> **TASK ITEM**:
Your task is to give the entries back exactly, leaving nothing out.

....................

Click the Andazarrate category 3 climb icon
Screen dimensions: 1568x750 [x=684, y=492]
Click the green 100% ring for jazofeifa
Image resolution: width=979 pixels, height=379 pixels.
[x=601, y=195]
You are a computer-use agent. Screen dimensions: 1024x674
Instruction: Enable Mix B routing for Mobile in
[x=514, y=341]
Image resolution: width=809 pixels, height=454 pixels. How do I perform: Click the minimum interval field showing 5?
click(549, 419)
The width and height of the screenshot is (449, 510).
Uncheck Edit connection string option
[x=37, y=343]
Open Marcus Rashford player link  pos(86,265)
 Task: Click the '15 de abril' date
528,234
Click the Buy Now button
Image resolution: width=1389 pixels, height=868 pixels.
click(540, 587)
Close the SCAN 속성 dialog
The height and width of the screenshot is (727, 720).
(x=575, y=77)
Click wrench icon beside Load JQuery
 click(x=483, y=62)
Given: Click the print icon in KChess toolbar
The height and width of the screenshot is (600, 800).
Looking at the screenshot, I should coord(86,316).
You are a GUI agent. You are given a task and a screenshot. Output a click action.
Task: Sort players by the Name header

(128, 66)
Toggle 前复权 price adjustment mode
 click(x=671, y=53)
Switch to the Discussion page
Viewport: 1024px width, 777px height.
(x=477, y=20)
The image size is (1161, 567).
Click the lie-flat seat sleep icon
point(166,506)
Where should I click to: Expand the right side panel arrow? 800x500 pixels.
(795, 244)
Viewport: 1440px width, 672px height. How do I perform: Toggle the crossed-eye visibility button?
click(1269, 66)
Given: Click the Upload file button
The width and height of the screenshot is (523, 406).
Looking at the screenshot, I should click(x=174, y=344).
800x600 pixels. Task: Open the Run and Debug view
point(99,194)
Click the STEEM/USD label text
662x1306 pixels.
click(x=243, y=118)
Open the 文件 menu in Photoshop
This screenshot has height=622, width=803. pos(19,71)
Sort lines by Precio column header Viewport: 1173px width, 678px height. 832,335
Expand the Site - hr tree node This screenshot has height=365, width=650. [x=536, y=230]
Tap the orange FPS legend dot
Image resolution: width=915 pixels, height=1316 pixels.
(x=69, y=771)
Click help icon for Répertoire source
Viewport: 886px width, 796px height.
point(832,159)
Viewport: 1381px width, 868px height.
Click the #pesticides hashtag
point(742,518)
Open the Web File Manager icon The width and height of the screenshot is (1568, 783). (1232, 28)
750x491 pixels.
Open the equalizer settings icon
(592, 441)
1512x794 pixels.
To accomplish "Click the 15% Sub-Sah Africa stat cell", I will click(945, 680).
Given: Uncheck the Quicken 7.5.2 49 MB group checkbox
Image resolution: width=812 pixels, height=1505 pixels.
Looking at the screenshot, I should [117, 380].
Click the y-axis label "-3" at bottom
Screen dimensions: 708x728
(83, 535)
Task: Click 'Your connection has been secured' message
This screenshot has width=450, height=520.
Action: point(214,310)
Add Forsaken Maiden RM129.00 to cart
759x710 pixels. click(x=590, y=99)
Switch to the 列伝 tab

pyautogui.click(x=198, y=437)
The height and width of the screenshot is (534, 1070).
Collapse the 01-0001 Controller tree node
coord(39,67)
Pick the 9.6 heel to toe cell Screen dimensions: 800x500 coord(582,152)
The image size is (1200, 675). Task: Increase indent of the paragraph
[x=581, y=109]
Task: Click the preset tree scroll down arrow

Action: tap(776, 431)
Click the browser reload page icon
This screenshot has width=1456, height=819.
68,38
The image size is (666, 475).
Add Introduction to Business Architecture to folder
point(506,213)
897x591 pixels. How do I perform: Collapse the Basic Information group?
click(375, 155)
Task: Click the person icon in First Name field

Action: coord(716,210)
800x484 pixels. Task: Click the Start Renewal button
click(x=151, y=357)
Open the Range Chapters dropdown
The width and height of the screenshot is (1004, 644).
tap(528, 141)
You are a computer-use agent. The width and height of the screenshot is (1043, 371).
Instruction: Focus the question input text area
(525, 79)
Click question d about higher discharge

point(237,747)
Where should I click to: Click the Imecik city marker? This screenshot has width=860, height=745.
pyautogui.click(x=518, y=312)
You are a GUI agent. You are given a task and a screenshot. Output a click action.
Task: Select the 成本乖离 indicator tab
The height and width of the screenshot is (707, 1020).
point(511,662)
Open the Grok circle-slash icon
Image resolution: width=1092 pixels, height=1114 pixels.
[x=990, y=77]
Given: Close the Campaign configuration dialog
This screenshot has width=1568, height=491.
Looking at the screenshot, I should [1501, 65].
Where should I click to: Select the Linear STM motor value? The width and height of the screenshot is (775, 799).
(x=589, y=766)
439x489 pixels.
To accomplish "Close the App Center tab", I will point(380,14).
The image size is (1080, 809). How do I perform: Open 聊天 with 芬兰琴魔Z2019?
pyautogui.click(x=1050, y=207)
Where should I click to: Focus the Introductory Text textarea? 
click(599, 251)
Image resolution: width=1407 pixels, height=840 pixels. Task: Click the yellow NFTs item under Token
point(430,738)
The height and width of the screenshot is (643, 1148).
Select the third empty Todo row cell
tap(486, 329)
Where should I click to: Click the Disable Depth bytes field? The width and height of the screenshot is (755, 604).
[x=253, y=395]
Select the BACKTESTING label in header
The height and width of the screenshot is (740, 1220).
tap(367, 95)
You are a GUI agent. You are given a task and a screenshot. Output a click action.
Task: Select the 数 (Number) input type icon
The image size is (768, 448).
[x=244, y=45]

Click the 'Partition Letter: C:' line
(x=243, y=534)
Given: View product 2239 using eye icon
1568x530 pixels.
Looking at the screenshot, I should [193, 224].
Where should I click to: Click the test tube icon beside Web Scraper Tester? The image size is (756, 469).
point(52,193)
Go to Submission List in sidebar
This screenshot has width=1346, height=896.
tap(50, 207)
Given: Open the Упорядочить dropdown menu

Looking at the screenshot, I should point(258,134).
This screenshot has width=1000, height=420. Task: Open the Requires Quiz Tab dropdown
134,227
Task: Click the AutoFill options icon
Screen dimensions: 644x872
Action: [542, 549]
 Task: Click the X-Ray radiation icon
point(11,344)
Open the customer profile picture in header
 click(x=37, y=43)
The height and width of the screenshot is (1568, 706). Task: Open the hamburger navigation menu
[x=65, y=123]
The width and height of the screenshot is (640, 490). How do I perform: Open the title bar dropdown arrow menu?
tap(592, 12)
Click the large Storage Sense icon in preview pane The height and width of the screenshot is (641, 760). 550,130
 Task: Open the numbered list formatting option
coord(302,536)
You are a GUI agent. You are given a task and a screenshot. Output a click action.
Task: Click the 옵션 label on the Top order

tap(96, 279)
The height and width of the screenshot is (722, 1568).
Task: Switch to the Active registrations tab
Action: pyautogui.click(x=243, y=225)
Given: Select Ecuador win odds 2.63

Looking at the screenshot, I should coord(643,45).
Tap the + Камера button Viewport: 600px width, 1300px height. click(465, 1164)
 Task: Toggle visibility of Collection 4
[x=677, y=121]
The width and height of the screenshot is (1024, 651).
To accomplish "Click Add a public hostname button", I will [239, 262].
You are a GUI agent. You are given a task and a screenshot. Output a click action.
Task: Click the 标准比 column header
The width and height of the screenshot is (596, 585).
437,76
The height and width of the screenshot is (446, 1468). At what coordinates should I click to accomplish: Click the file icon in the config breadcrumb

....................

> **EXPECTED ANSWER**:
Click the Andazarrate category 3 climb icon
Screen dimensions: 1568x750 [x=684, y=492]
Click the green 100% ring for jazofeifa
Image resolution: width=979 pixels, height=379 pixels.
[x=601, y=195]
You are a computer-use agent. Screen dimensions: 1024x674
Instruction: Enable Mix B routing for Mobile in
[x=514, y=341]
Image resolution: width=809 pixels, height=454 pixels. How do I perform: Click the minimum interval field showing 5?
click(549, 419)
The width and height of the screenshot is (449, 510).
Uncheck Edit connection string option
[x=37, y=343]
Open Marcus Rashford player link  pos(86,265)
 Task: Click the '15 de abril' date
528,234
Click the Buy Now button
Image resolution: width=1389 pixels, height=868 pixels.
click(540, 587)
Close the SCAN 속성 dialog
The height and width of the screenshot is (727, 720).
(x=575, y=77)
Click wrench icon beside Load JQuery
 click(x=483, y=62)
Given: Click the print icon in KChess toolbar
The height and width of the screenshot is (600, 800).
Looking at the screenshot, I should coord(86,316).
You are a GUI agent. You are given a task and a screenshot. Output a click action.
Task: Sort players by the Name header

(128, 66)
Toggle 前复权 price adjustment mode
 click(x=671, y=53)
Switch to the Discussion page
Viewport: 1024px width, 777px height.
(x=477, y=20)
The image size is (1161, 567).
Click the lie-flat seat sleep icon
point(166,506)
Where should I click to: Expand the right side panel arrow? 800x500 pixels.
(795, 244)
Viewport: 1440px width, 672px height. How do I perform: Toggle the crossed-eye visibility button?
click(1269, 66)
Given: Click the Upload file button
The width and height of the screenshot is (523, 406).
Looking at the screenshot, I should click(x=174, y=344).
800x600 pixels. Task: Open the Run and Debug view
point(99,194)
Click the STEEM/USD label text
662x1306 pixels.
click(x=243, y=118)
Open the 文件 menu in Photoshop
This screenshot has height=622, width=803. pos(19,71)
Sort lines by Precio column header Viewport: 1173px width, 678px height. 832,335
Expand the Site - hr tree node This screenshot has height=365, width=650. [x=536, y=230]
Tap the orange FPS legend dot
Image resolution: width=915 pixels, height=1316 pixels.
(x=69, y=771)
Click help icon for Répertoire source
Viewport: 886px width, 796px height.
point(832,159)
Viewport: 1381px width, 868px height.
Click the #pesticides hashtag
point(742,518)
Open the Web File Manager icon The width and height of the screenshot is (1568, 783). (1232, 28)
750x491 pixels.
Open the equalizer settings icon
(592, 441)
1512x794 pixels.
To accomplish "Click the 15% Sub-Sah Africa stat cell", I will click(945, 680).
Given: Uncheck the Quicken 7.5.2 49 MB group checkbox
Image resolution: width=812 pixels, height=1505 pixels.
Looking at the screenshot, I should [117, 380].
Click the y-axis label "-3" at bottom
Screen dimensions: 708x728
(83, 535)
Task: Click 'Your connection has been secured' message
This screenshot has width=450, height=520.
Action: point(214,310)
Add Forsaken Maiden RM129.00 to cart
759x710 pixels. click(x=590, y=99)
Switch to the 列伝 tab

pyautogui.click(x=198, y=437)
The height and width of the screenshot is (534, 1070).
Collapse the 01-0001 Controller tree node
coord(39,67)
Pick the 9.6 heel to toe cell Screen dimensions: 800x500 coord(582,152)
The image size is (1200, 675). Task: Increase indent of the paragraph
[x=581, y=109]
Task: Click the preset tree scroll down arrow

Action: tap(776, 431)
Click the browser reload page icon
This screenshot has width=1456, height=819.
68,38
The image size is (666, 475).
Add Introduction to Business Architecture to folder
point(506,213)
897x591 pixels. How do I perform: Collapse the Basic Information group?
click(375, 155)
Task: Click the person icon in First Name field

Action: coord(716,210)
800x484 pixels. Task: Click the Start Renewal button
click(x=151, y=357)
Open the Range Chapters dropdown
The width and height of the screenshot is (1004, 644).
tap(528, 141)
You are a computer-use agent. The width and height of the screenshot is (1043, 371).
Instruction: Focus the question input text area
(525, 79)
Click question d about higher discharge

point(237,747)
Where should I click to: Click the Imecik city marker? This screenshot has width=860, height=745.
pyautogui.click(x=518, y=312)
You are a GUI agent. You are given a task and a screenshot. Output a click action.
Task: Select the 成本乖离 indicator tab
The height and width of the screenshot is (707, 1020).
point(511,662)
Open the Grok circle-slash icon
Image resolution: width=1092 pixels, height=1114 pixels.
[x=990, y=77]
Given: Close the Campaign configuration dialog
This screenshot has width=1568, height=491.
Looking at the screenshot, I should [1501, 65].
Where should I click to: Select the Linear STM motor value? The width and height of the screenshot is (775, 799).
(x=589, y=766)
439x489 pixels.
To accomplish "Close the App Center tab", I will point(380,14).
The image size is (1080, 809). How do I perform: Open 聊天 with 芬兰琴魔Z2019?
pyautogui.click(x=1050, y=207)
Where should I click to: Focus the Introductory Text textarea? 
click(599, 251)
Image resolution: width=1407 pixels, height=840 pixels. Task: Click the yellow NFTs item under Token
point(430,738)
The height and width of the screenshot is (643, 1148).
Select the third empty Todo row cell
tap(486, 329)
Where should I click to: Click the Disable Depth bytes field? The width and height of the screenshot is (755, 604).
[x=253, y=395]
Select the BACKTESTING label in header
The height and width of the screenshot is (740, 1220).
tap(367, 95)
You are a GUI agent. You are given a task and a screenshot. Output a click action.
Task: Select the 数 (Number) input type icon
The image size is (768, 448).
[x=244, y=45]

Click the 'Partition Letter: C:' line
(x=243, y=534)
Given: View product 2239 using eye icon
1568x530 pixels.
Looking at the screenshot, I should [193, 224].
Where should I click to: Click the test tube icon beside Web Scraper Tester? The image size is (756, 469).
point(52,193)
Go to Submission List in sidebar
This screenshot has width=1346, height=896.
tap(50, 207)
Given: Open the Упорядочить dropdown menu

Looking at the screenshot, I should point(258,134).
This screenshot has width=1000, height=420. Task: Open the Requires Quiz Tab dropdown
134,227
Task: Click the AutoFill options icon
Screen dimensions: 644x872
Action: [542, 549]
 Task: Click the X-Ray radiation icon
point(11,344)
Open the customer profile picture in header
 click(x=37, y=43)
The height and width of the screenshot is (1568, 706). Task: Open the hamburger navigation menu
[x=65, y=123]
The width and height of the screenshot is (640, 490). How do I perform: Open the title bar dropdown arrow menu?
tap(592, 12)
Click the large Storage Sense icon in preview pane The height and width of the screenshot is (641, 760). 550,130
 Task: Open the numbered list formatting option
coord(302,536)
You are a GUI agent. You are given a task and a screenshot. Output a click action.
Task: Click the 옵션 label on the Top order

tap(96, 279)
The height and width of the screenshot is (722, 1568).
Task: Switch to the Active registrations tab
Action: pyautogui.click(x=243, y=225)
Given: Select Ecuador win odds 2.63

Looking at the screenshot, I should coord(643,45).
Tap the + Камера button Viewport: 600px width, 1300px height. click(465, 1164)
 Task: Toggle visibility of Collection 4
[x=677, y=121]
The width and height of the screenshot is (1024, 651).
To accomplish "Click Add a public hostname button", I will [239, 262].
You are a GUI agent. You are given a task and a screenshot. Output a click action.
Task: Click the 标准比 column header
The width and height of the screenshot is (596, 585).
437,76
The height and width of the screenshot is (446, 1468). At what coordinates should I click to accomplish: Click the file icon in the config breadcrumb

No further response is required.